2. After reinforcing whether a child’s dominant hand is left or right, put a stamp or washable tattoo on his dominant hand or have him wear a bracelet on his dominant arm to help him remember.
3. Hold your child’s dominant hand when you cross the street and tell her you’re going to hold her left/right hand.
4. Do the Hokey Pokey to help teach left and right and develop muscle memory.
5. Teach your child to dress beginning with his dominant side. Give verbal cues such as, “Put your right arm through the sleeve.”
6. Write the first half of your child’s name in her left shoe and the second half in her right shoe. When her shoes are positioned on the floor she can see her name.
7. Have your child hold his hands in front of him with his fingers straight out and thumbs toward the middle (see photo above). Show him how his left-hand looks like the capital letter L, which is for left; therefore, the other hand is the right.

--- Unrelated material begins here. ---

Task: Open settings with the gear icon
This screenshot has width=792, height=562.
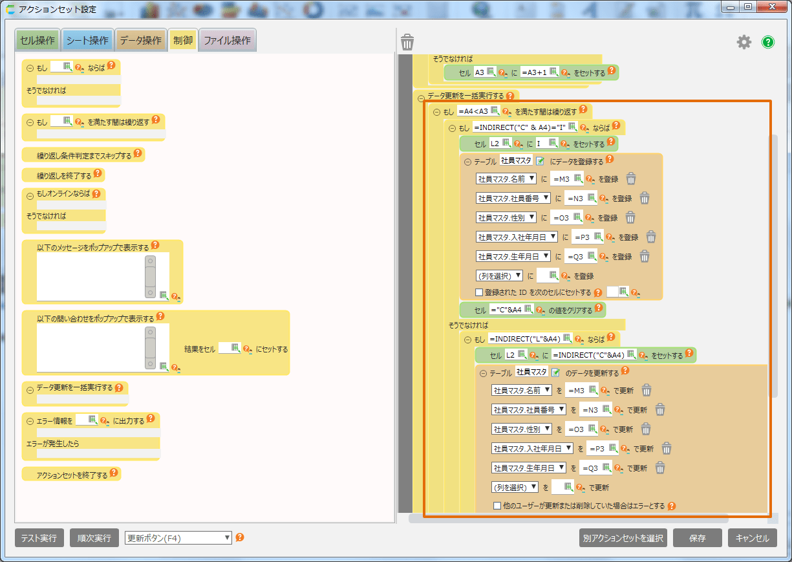Action: 744,42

8. Play games such as Simon Says, Twister, and Left Center Right to reinforce left/right concepts.
10. Incorporate left/right concepts during walks by having your child tell you which way she is turning. Likewise, the concept can be reinforced while driving and listening to GPS directions “turn left in 500 feet.” The car turning left then reinforces the direction.
11. Do sorting activities in which your child has to place one type of object on a paper placed on his left and another type of object on the paper to his right.
12. Once your child has mastered left/right on her own body, have her trace, cut out, decorate, and label her paper hands left and right. Make your own set of paper hands. Stand across from your child and shake paper hands using either your right or left paper hands. This is a playful way to begin teaching the concept of mirrored left/right.